1. Number of Operations and Total Rounding Error #
$$ \begin{align} X’ &= X \pm d \\ d &= \varepsilon \sqrt{N} \end{align} $$
- Machine precision $\varepsilon$
- Number of operations $N$
- True value $X$
- Computed result $X'$
- Uncertainty in calculation $d$
2. Explanation #
Consider performing repeated operations on a computer. Here, “operations” refer to basic arithmetic calculations such as addition, subtraction, multiplication, and division in decimal.
Since all variables in a computer are represented in bits of 0 and 1, any value used by the computer is rounded to a finite representation. For example, even constants like $\pi$ are not stored with infinite precision but are rounded to a finite number of digits (e.g., about 16 digits in decimal).
Thus, when numbers that cannot be exactly represented in binary are expressed in binary, they must be rounded.

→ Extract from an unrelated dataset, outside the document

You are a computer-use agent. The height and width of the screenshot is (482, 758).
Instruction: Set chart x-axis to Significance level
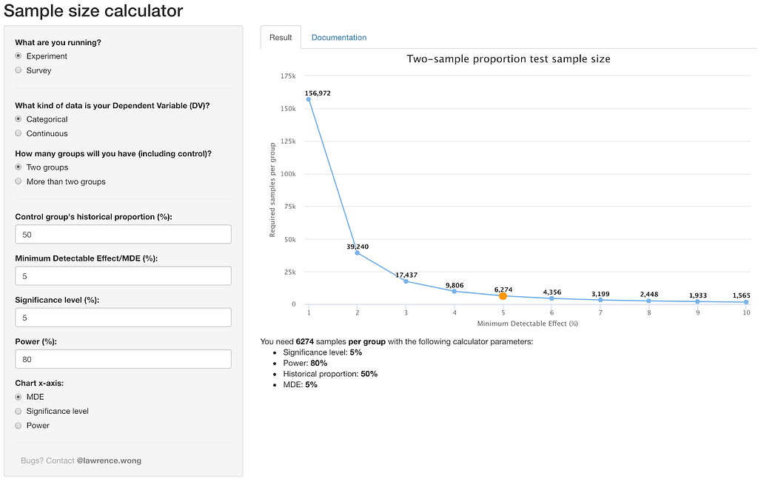coord(19,411)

This rounding affects the least significant bit, and the rounding follows certain predefined rules.
If we assume that the least significant bit is determined independently of the rest, the error causes a deviation from the true value by an amount equal to the machine precision $\varepsilon$.
In other words, using a machine with precision $\varepsilon$, performing $N$ operations introduces a discrepancy $d$ between the computed result $X’$ and the true value $X$. This discrepancy $d$, representing the total rounding error, can be modeled as a random walk1, leading to:
$$ \begin{align} X’ &= X \pm d \\ d &= \varepsilon \sqrt{N} \end{align} $$
This indicates that the computed result $X’$ can only be obtained with uncertainty $d$ (within a 1$\sigma$ range).
For instance, if the machine precision is $\varepsilon = 1 \times 10^{-16}$ and $N = 10000$ operations are performed to obtain a result $X’$, the precision of the result will be $X \pm 1 \times 10^{-14}$. This only accounts for the effect of rounding errors; additional effects such as truncation errors must also be considered.